▸ **SOURCE PASSAGE**
>> Start
Monday, October 27, 2014

OK, I couldn't help myself.  I did one more apple baking project this fall season!  This is a recipe that is perfect for people who are not bakers and who love the taste of an apple turnover.  Except for putting the pan in the oven, there really are no actual baking techniques involved.  And, there's hardly any prep at all!

These baked apple cups, adapted from the Foodiecrush blog, are a perfect dessert to preview the delicious pie I know you're going to make for Thanksgiving dinner.  The portion is just right to complement a hearty fall meal as well.  The recipe below uses the whole box of puff pastry sheets, but you can certainly halve it to make less cups.  Enjoy!

Baked Apple Tarts

Yields 18 servings


  • 2 sheets frozen puff pastry
  • 2 Tablespoons melted butter
  • Granulated sugar for sprinkling
  • 3-4 large apples, not tart, cored and thinly sliced
  • 2 Tablespoons plus 1 tsp brown sugar
  • 1/2 teaspoon ground cinnamon
  • 1/8 teaspoon ground nutmeg
  • 2 tsp lemon juice
  • 1 tsp zested lemon rind
  • Optional: Vanilla ice cream

  1. Thaw the puff pastry dough.
>> End
▸ **GIVEN MATERIAL**
>> Start
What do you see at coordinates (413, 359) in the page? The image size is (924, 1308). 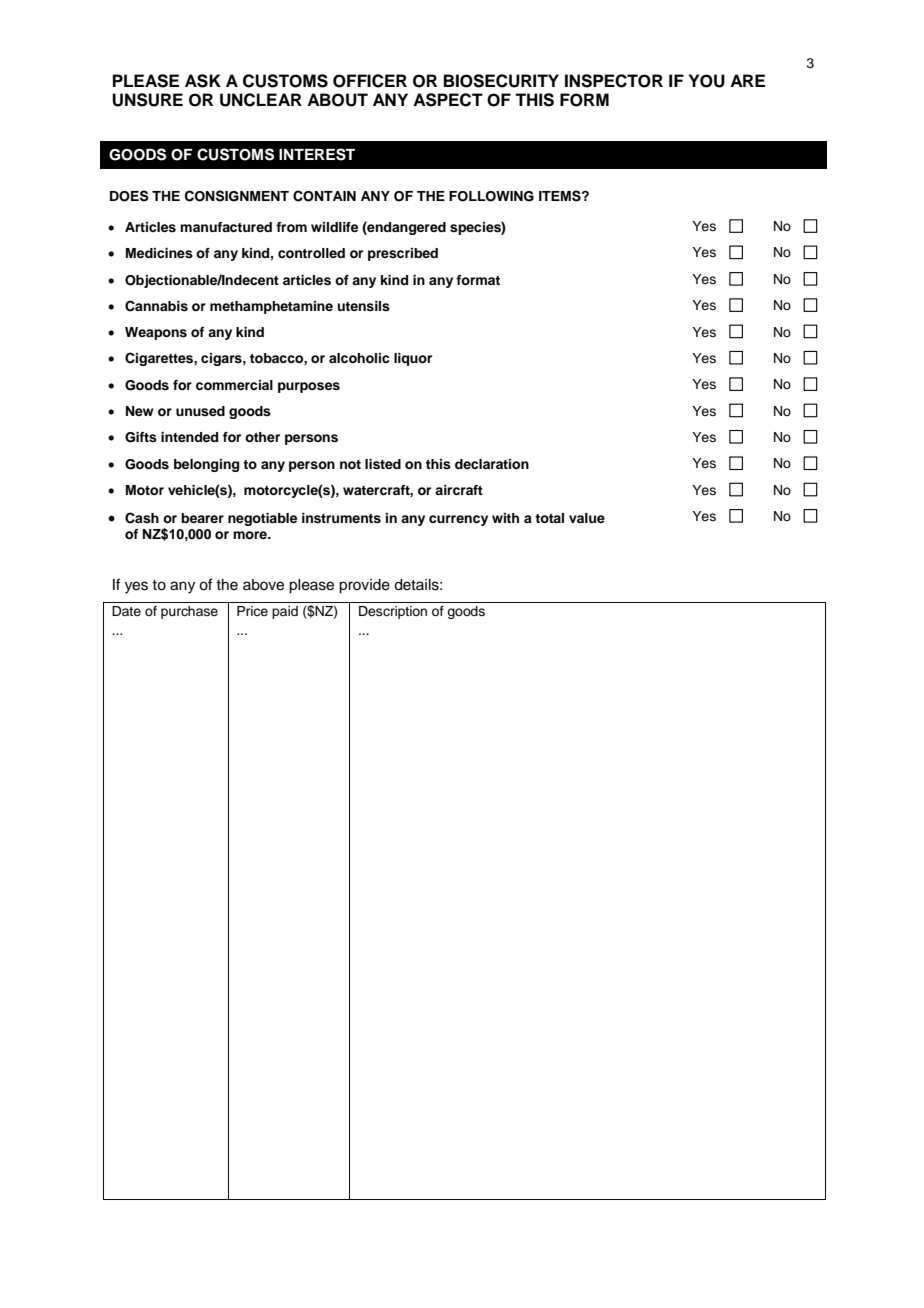 I see `liquor` at bounding box center [413, 359].
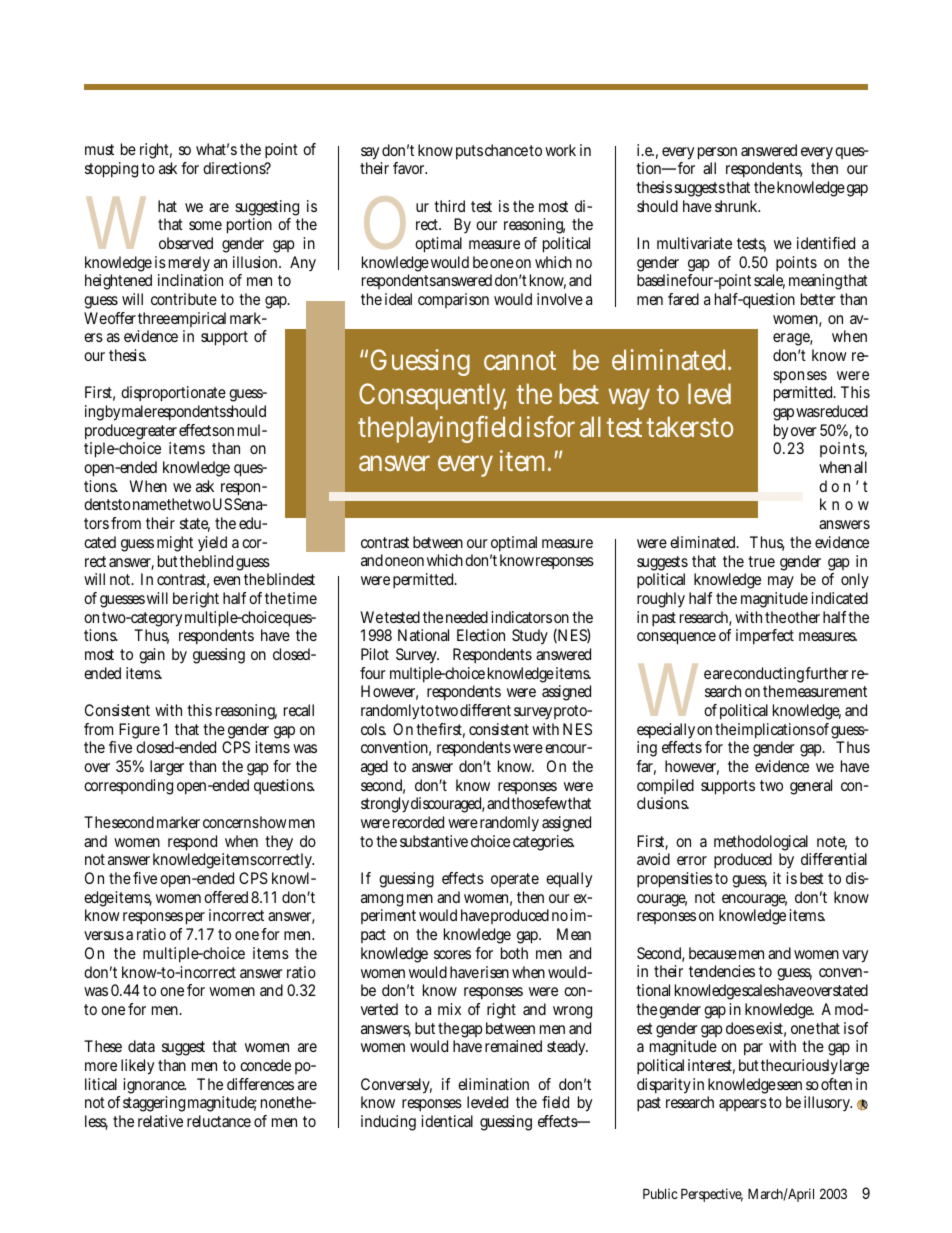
>> End
▸ **REQUIRED WORK**
Answer these questions from the apple tart recipe, one per line:
1. Which blog was the recipe adapted from?
2. How many servings does the recipe yield?
3. How much ground nutmeg does it call for?

▸ **THE SOLUTION**
1. Foodiecrush
2. 18 servings
3. 1/8 teaspoon